I'm offline atm with a cached page and can't look at your code for what you mean by a copy; but I suspect that a copy argument isn't really appropriate here. Usually non-copying techniques allow an operation to be performed in-place, but obviously one-hot encoding is not a candidate for that. Moreover, inherent in one-hot encoding is the user's admission that the data can be duplicated without memory problems: i.e. for input sized n, minimum memory usage 2_n_ is guaranteed. A temporary copy raising this to 3_n_ is not worth the additional parameter (especially as it looks like X_mask may already make this 4_n_ relative to 3_n_).

@jnothman
Copy link
Member
jnothman commented May 3, 2016

btw, we should look at http://wdm0006.github.io/categorical_encoding/ some time

This includes an OrdinalEncoder like our LabelEncoder but for each feature. Except for that, an import of our OneHotEncoder, and a Feature Hasher implementation, all others are applications of patsy.C to each column of the input, with contrasts Diff, Poly, Sum and Helmert. I don't think it is relevant to this PR.

@jnothman
Copy link
Member
jnothman commented May 3, 2016

@vighneshbirodkar, please avoid rewriting commit history for work that has been commented on and is being updated. It makes github links from email unusable. I assume that's the trap I've been falling in when trying to read your updates.

@vighneshbirodkar
Copy link
Contributor Author

@jnothman Sorry about that. I will keep that in mind.

@MechCoder
Copy link
Member

The following snippet illustrated why X[:, sel] and X[:, ind[sel]] are different

Thanks for the illustration!
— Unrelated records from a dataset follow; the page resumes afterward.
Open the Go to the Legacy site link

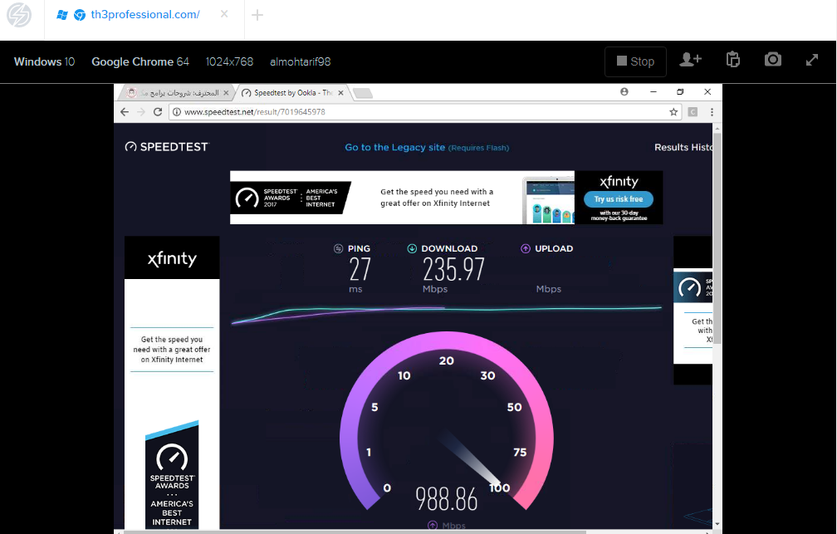click(395, 147)
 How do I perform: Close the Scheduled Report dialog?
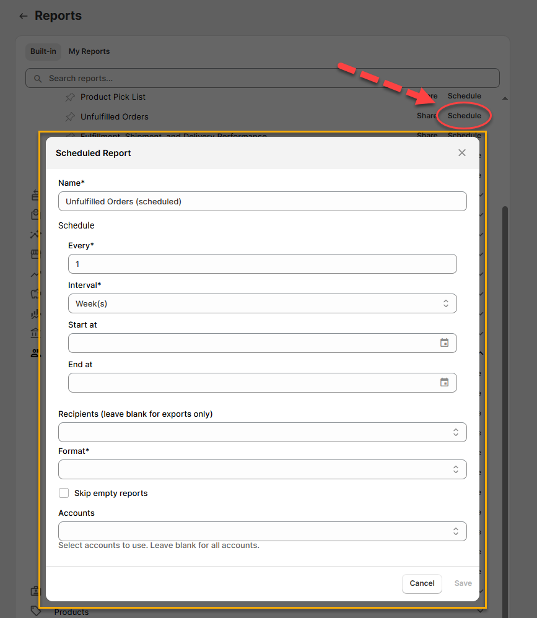461,153
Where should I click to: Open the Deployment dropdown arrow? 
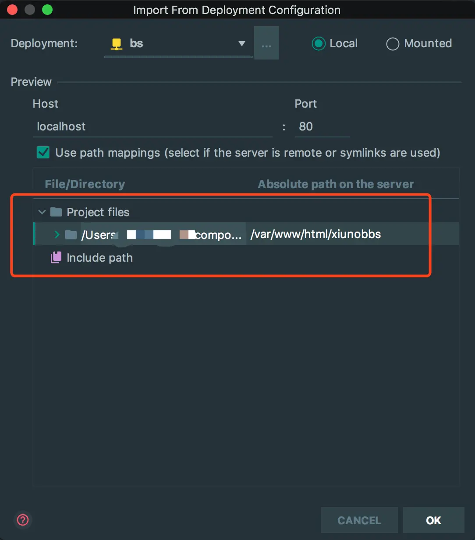[241, 44]
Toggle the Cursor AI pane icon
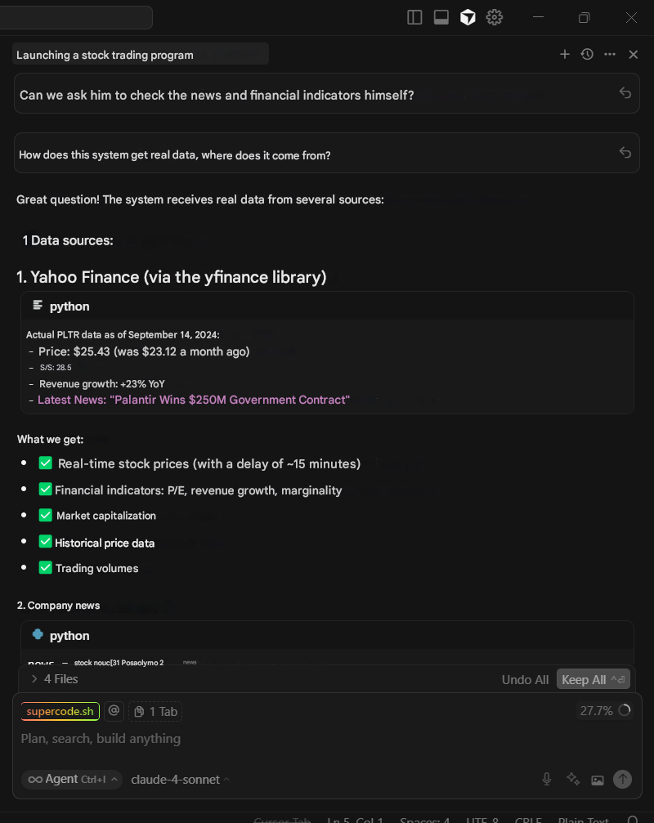This screenshot has height=823, width=654. [x=468, y=17]
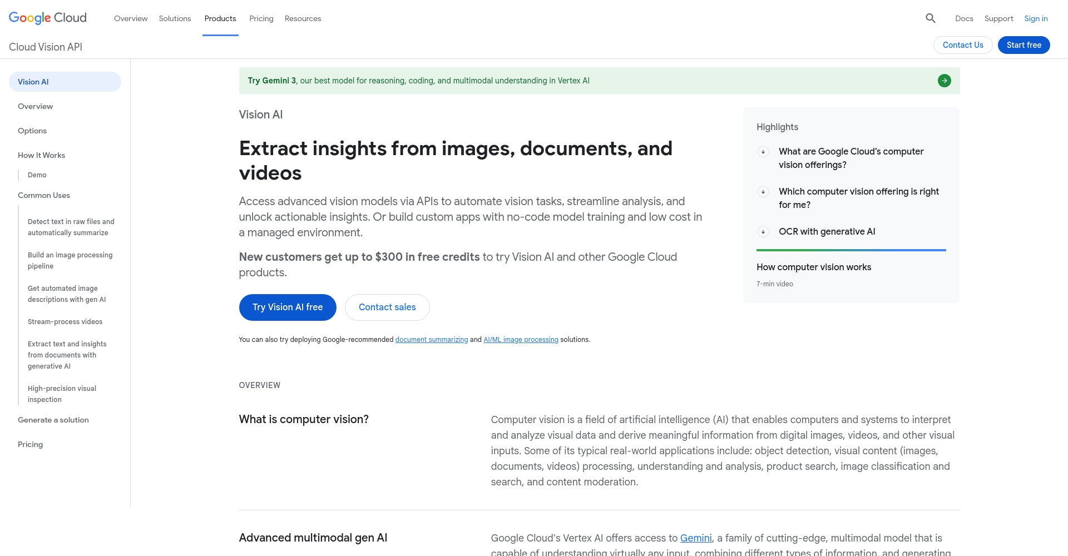Open How computer vision works video
Image resolution: width=1068 pixels, height=556 pixels.
813,267
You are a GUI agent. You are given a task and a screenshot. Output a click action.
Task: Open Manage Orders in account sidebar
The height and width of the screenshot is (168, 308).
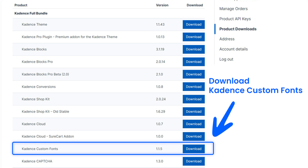[x=233, y=9]
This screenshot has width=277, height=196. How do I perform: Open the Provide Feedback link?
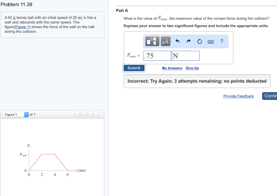click(238, 96)
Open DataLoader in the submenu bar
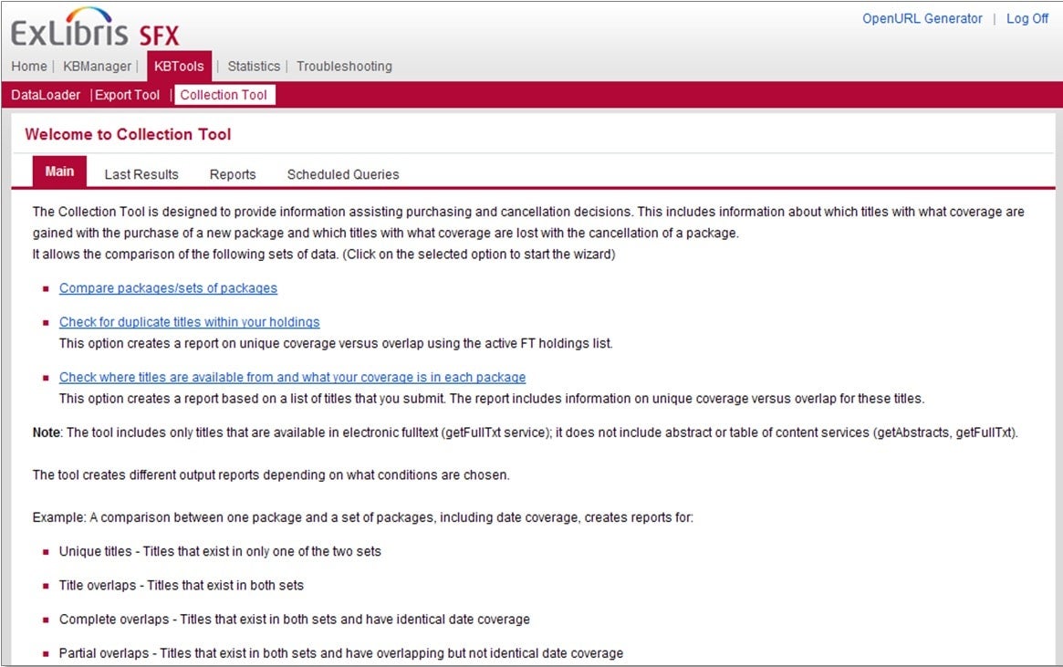 pyautogui.click(x=46, y=95)
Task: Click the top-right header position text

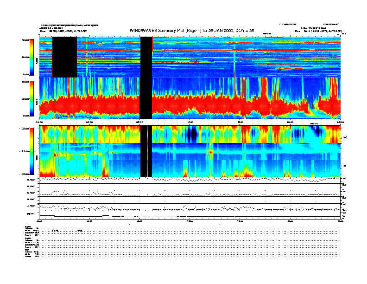Action: [319, 31]
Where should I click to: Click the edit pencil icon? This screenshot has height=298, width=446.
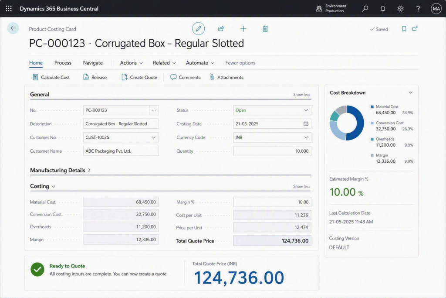point(198,29)

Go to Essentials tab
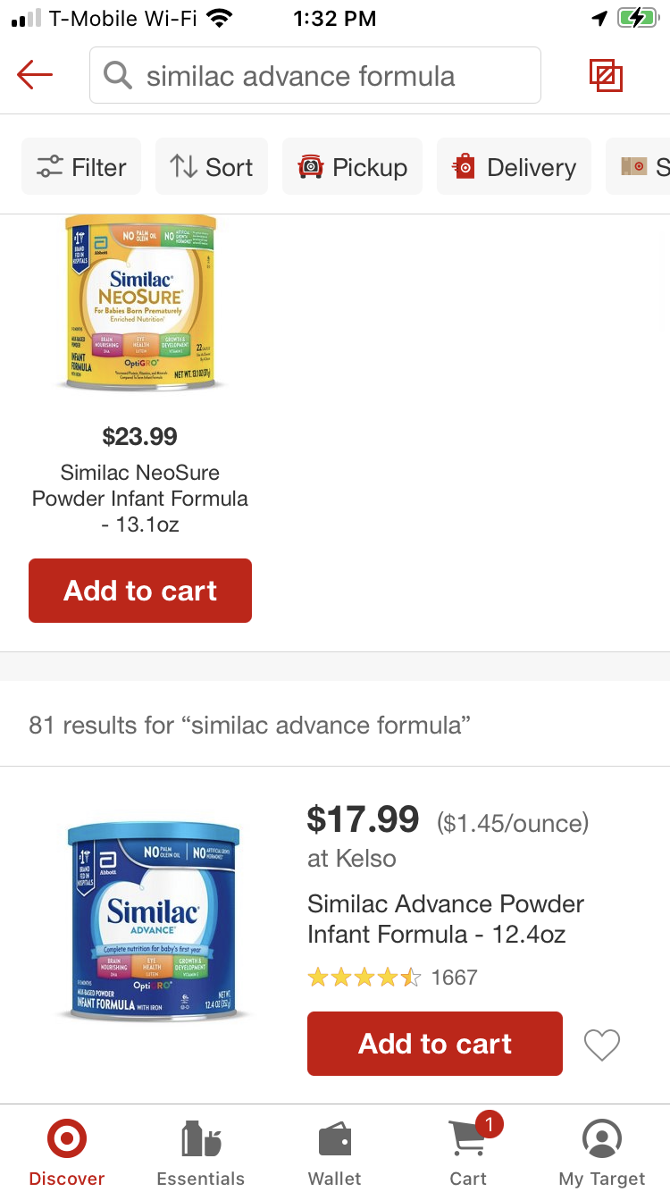[x=201, y=1151]
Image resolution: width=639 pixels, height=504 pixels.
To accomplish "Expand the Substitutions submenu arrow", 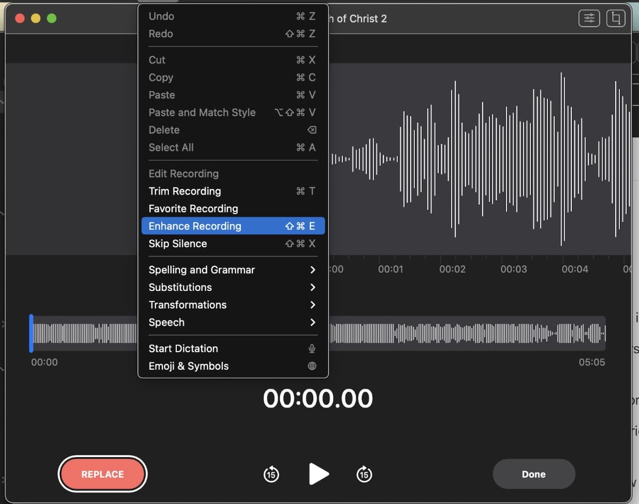I will (313, 287).
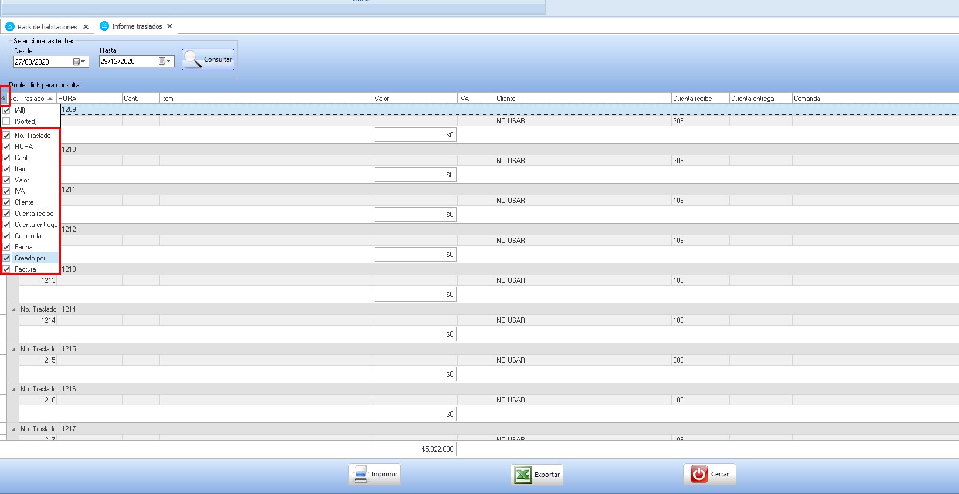This screenshot has height=494, width=959.
Task: Enable the (Sorted) checkbox
Action: (6, 121)
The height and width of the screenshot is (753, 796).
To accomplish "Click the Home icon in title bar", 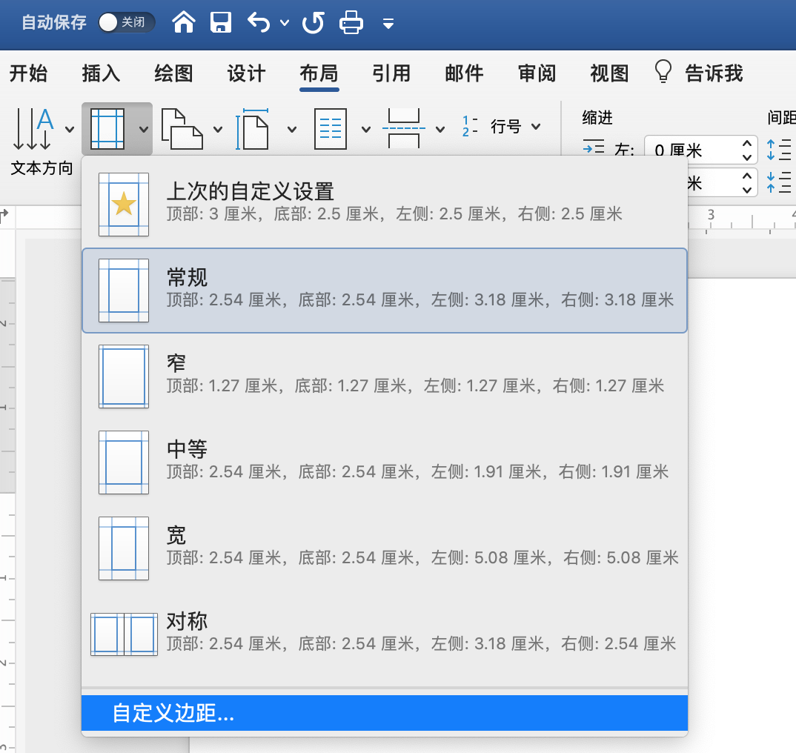I will click(x=183, y=23).
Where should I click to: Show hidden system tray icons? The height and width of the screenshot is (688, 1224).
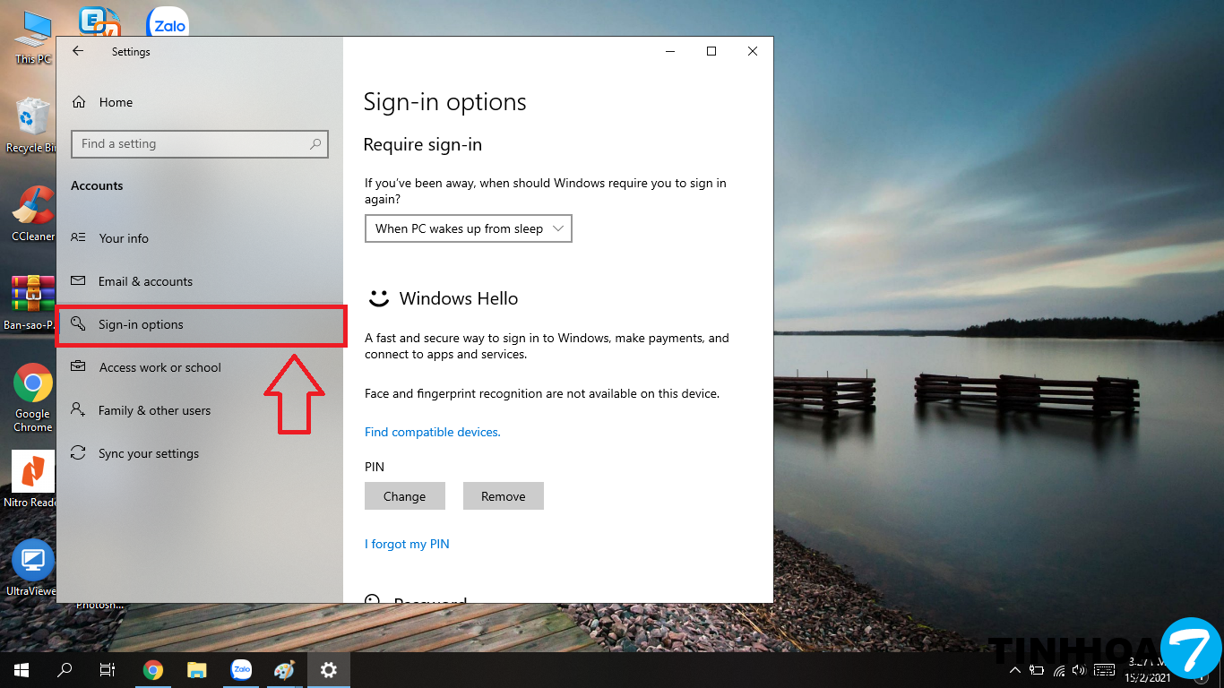tap(1014, 670)
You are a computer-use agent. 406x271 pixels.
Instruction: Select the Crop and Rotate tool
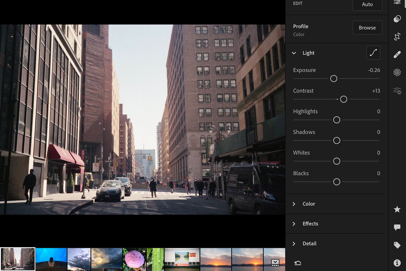tap(397, 37)
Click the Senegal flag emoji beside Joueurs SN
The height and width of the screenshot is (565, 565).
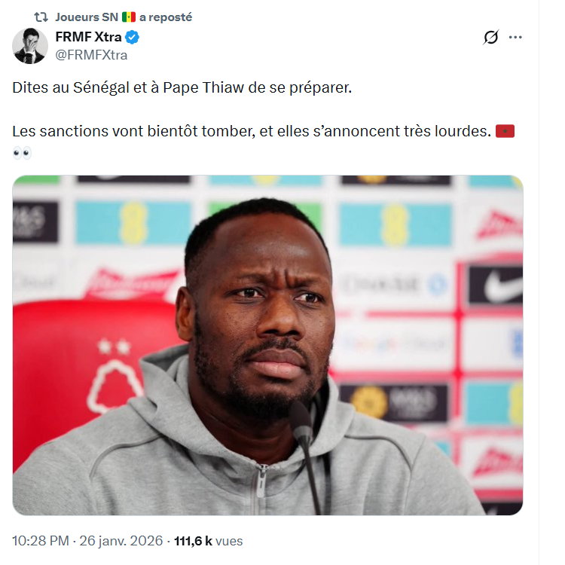(128, 17)
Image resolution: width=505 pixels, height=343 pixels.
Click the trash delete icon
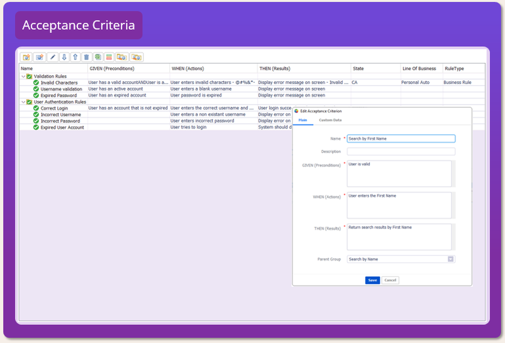[x=86, y=58]
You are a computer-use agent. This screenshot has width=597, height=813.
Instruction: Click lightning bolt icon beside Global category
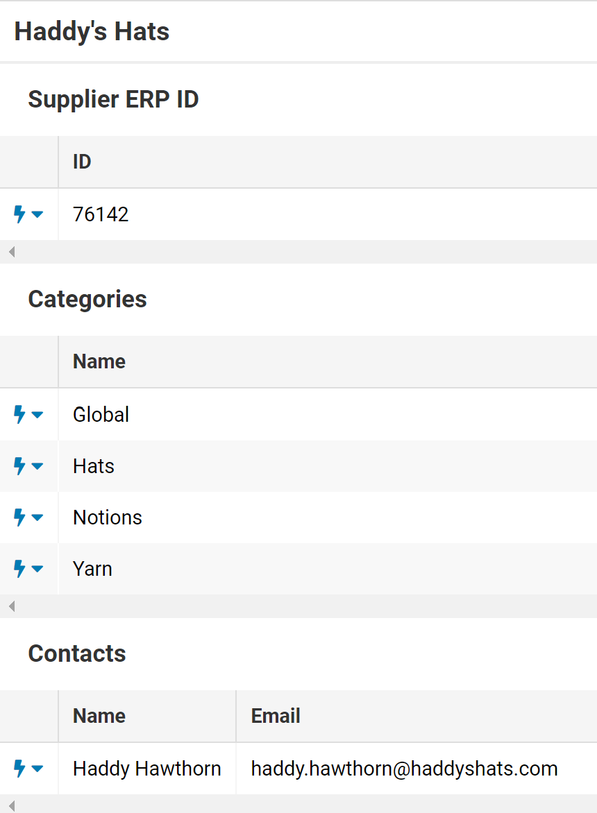coord(19,414)
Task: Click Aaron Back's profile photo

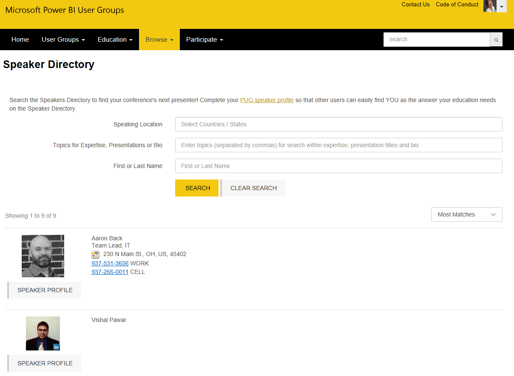Action: 43,256
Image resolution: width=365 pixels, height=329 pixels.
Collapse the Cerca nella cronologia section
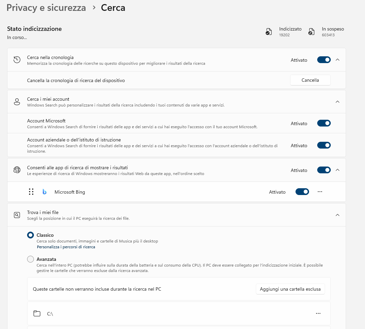[x=337, y=60]
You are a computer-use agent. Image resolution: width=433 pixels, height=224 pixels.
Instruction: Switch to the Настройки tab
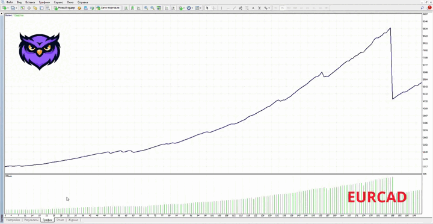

As @jnothman suggests that is why have safe_mask, but it of course easier (and shorter) to keep as is.

@MechCoder
Copy link
Member

@jnothman @vighneshbirodkar I also think deprecating n_values="auto" being the default behaviour is a good idea. Whether or not you do this is done by an if-else clause and defaulting to the old behaviour, or fitting the LabelEncoder to the range(col) instead of col is up to you. I would do the second because it seems easier but it is personal preference (assuming there is no huge losses in speed)

@jnothman
Copy link
Member
jnothman commented May 7, 2016

I also think deprecating n_values="auto" being the default behaviour is a good idea.

For what reason?

@amueller amueller added this to the 0.18 milestone Aug 31, 2016
@amueller
Copy link
Member

Bumpety bump!
@vighneshbirodkar do you have any time to work on this?
I know we usually don't want to push releases back for features, but I think we really need to fix this. Currently encoding strings without pandas is a hell of a pain and it's kind of embarrassing.
@jnothman @ogrisel what do you think?

if np.any(X < 0):
raise ValueError("X needs to contain only non-negative integers.")
def _fit(self, X):
"Assumes `X` contains only catergorical features."
Copy link
Member

Choose a reason for hiding this comment

The reason will be displayed to describe this comment to others. Learn more.

typo

@jnothman
Copy link
Member

Currently encoding strings without pandas is a hell of a pain and it's kind of embarrassing

Another book issue? :P

@amueller
Copy link
Member

@jnothman this one will not make it into the book. But trying to write the book and having to call get_dummies and not being able to use OneHotEncoder felt so strange.

@vighneshbirodkar
Copy link
Contributor Author

@jnothman @ogrisel @amueller
Notice the current behavior

from sklearn.preprocessing import OneHotEncoder
import numpy as np

enc = OneHotEncoder()
X = np.array([[10]])
print(enc.fit_transform(X).toarray()) # [[1. ]]
print(enc.transform([[7]]).toarray()) # [[0. ]]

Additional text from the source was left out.